I think the difference is that Flash's games were all either Proleague or in the OSL or MSL. His wins were almost exclusively against people who were either at least good enough to play on television for their teams or people who were good to make it through the very competitive processes. And if you look in TLPD, Flash's career 71.74% really underrates him. He had a seven month period in 09-10 where he went 95-18 (84.07%) in standard games; a non-calendar year winning 79%, and two consecutive non-calendar years winning 76%.
I'd still take those numbers over Serral winning 128–41 (75.74%) of all his games against Koreans since last Katowice, including 35–17 (67.31%) in offline games.

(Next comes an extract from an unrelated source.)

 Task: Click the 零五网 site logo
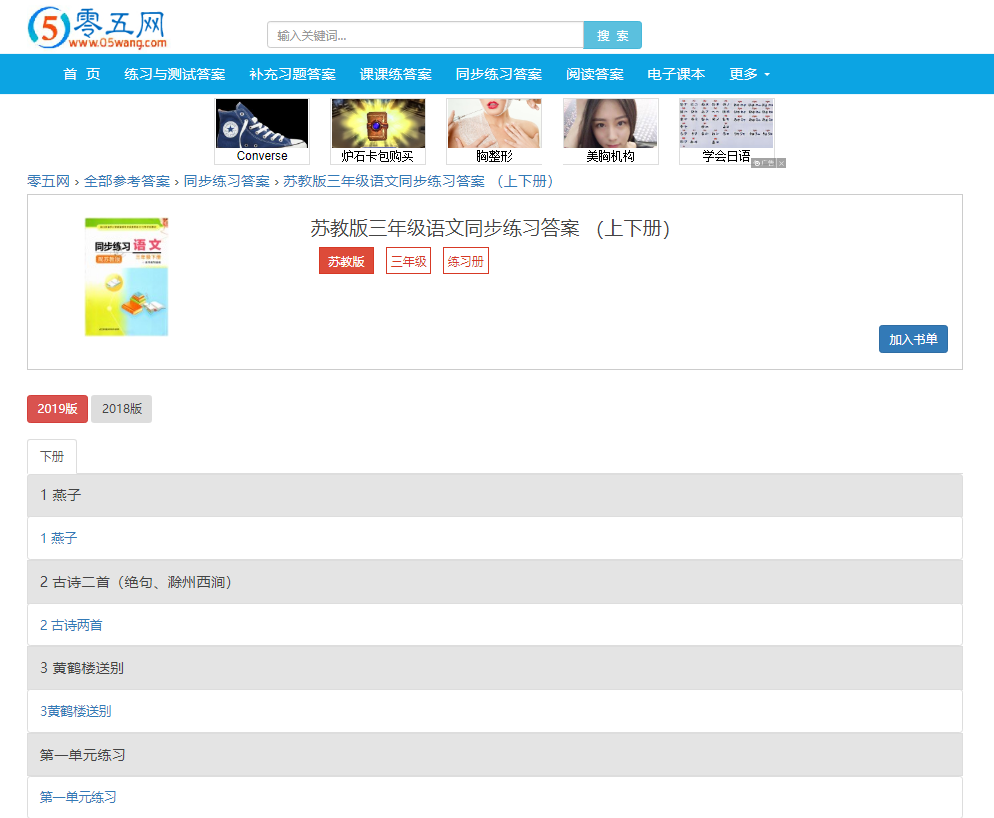97,28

Now maybe if he maintains this current win the playoffs against top 10-level competition while dropping a single map form for awhile I'll start to change my tune, but I'd want to see it first.

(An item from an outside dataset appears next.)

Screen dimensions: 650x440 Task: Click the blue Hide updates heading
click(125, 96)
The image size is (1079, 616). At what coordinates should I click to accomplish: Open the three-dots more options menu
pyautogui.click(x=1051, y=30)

On February 20 2024 12:27 Nasigil wrote: Serral's record against Koreans in the past 12 months:
11-1 (92%) in ZvP matches (one bo3 loss to Classic) 23-1 (96%) in ZvT matches (one bo3 loss to Maru) 12-3 (80%) in ZvZ matches (two bo5 and one bo3 loss to Solar, damn. He did also beat Solar in six other series tho)
This is absolutely Flash tier numbers, arguably better. But yeah, Flash always has the advantageous argument of playing in the peak competitive era of BW, so I would still give him the edge. But Serral's number is absolutely outrageous, basically as high as humanly possible at this time and age.
This is very compelling; I was focusing much more on individual games than series but the series are more important.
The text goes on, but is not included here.